OSCAR

OSCAR

Open Source Project on Multilingual Resources for Machine Learning

OSCAR

The OSCAR project (Open Super-large Crawled Aggregated coRpus) is an Open Source project aiming to provide web-based multilingual resources and datasets for Machine Learning (ML) and Artificial Intelligence (AI) applications. The project focuses specifically in providing large quantities of unannotated raw data that is commonly used in the pre-training of large deep learning models. The OSCAR project has developed high-performance data pipelines specifically conceived to classify and filter large amounts of web data. The project has also put special attention in improving the data quality of web-based corpora as well as providing data for low-resource languages, so that these new ML/AI technologies are accessible to as many communities as possible.

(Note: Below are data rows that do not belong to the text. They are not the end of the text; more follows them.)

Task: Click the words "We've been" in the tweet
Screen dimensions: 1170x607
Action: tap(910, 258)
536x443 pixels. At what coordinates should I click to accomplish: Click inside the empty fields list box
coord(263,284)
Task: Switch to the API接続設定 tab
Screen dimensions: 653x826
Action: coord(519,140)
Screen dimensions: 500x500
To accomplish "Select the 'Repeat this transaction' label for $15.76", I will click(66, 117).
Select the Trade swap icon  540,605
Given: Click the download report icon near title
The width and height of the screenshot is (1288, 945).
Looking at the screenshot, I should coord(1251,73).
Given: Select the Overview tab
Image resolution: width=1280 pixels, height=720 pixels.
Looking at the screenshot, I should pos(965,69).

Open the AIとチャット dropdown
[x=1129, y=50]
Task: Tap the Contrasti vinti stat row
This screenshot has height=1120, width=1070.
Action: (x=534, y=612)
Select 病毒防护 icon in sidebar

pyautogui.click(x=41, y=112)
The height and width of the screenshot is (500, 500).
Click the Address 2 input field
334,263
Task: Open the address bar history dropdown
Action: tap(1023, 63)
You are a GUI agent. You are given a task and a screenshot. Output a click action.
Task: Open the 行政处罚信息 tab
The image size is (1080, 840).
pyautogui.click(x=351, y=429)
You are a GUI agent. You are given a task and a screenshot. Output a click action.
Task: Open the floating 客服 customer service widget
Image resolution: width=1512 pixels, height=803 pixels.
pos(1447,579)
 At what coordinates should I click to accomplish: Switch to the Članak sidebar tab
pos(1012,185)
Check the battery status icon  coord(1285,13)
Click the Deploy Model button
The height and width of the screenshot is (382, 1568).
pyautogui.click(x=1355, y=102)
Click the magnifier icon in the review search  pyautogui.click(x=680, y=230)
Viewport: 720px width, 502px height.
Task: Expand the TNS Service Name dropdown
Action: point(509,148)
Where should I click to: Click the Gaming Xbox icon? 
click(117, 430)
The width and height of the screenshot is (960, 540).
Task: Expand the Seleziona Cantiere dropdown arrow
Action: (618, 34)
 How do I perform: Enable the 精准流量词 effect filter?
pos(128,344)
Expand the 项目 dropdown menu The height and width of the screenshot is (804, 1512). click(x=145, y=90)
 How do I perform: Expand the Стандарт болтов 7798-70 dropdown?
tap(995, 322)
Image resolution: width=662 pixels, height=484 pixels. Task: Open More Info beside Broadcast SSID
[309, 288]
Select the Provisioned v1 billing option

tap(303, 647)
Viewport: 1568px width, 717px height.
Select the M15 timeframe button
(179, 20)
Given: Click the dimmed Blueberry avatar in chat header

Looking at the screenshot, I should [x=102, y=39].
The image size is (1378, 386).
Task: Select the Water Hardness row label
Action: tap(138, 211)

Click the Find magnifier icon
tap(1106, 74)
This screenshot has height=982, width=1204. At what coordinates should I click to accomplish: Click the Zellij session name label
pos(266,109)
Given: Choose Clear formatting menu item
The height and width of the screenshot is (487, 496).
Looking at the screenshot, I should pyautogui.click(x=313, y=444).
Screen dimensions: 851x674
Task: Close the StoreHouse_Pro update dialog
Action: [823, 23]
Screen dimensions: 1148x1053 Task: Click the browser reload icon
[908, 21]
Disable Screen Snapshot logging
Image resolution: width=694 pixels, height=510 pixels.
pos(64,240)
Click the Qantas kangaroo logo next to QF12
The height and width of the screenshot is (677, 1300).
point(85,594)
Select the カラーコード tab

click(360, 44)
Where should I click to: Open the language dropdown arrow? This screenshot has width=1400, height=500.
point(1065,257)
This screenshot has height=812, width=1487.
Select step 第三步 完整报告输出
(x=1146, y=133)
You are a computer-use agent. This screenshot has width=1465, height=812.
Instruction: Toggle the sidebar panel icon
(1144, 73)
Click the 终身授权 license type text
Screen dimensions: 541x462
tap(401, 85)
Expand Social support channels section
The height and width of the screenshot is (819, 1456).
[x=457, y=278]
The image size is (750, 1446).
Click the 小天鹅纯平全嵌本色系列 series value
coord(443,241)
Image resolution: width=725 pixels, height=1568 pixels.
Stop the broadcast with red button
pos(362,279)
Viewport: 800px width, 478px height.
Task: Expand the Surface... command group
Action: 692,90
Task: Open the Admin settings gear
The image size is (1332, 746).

The new OSCAR 23.01 is finally available, check it out here! 🚀
Join our Discord community here! 💬

Data is distributed by language in both original and deduplicated form. There are currently 166 different languages available. If you use OSCAR please consider giving us some feedback by writing to our mail address down below. Also consider citing our papers.

If you want to contribute to OSCAR, please open a pull request here.

Since 2019, The OSCAR Project has been funded by Inria (project-team ALMAnaCH) and the PRAIRIE institute. Starting in 2023, DFKI and the German Federal Ministry for Economic Affairs and Climate Action (BMWK) through the project OpenGPT-X, have joined Inria, ALMAnaCH and the PRAIRIE institute in providing funding for the OSCAR Project. During 2022 and at the beginning of 2023, OSCAR was also shortly funded by The University of Mannheim.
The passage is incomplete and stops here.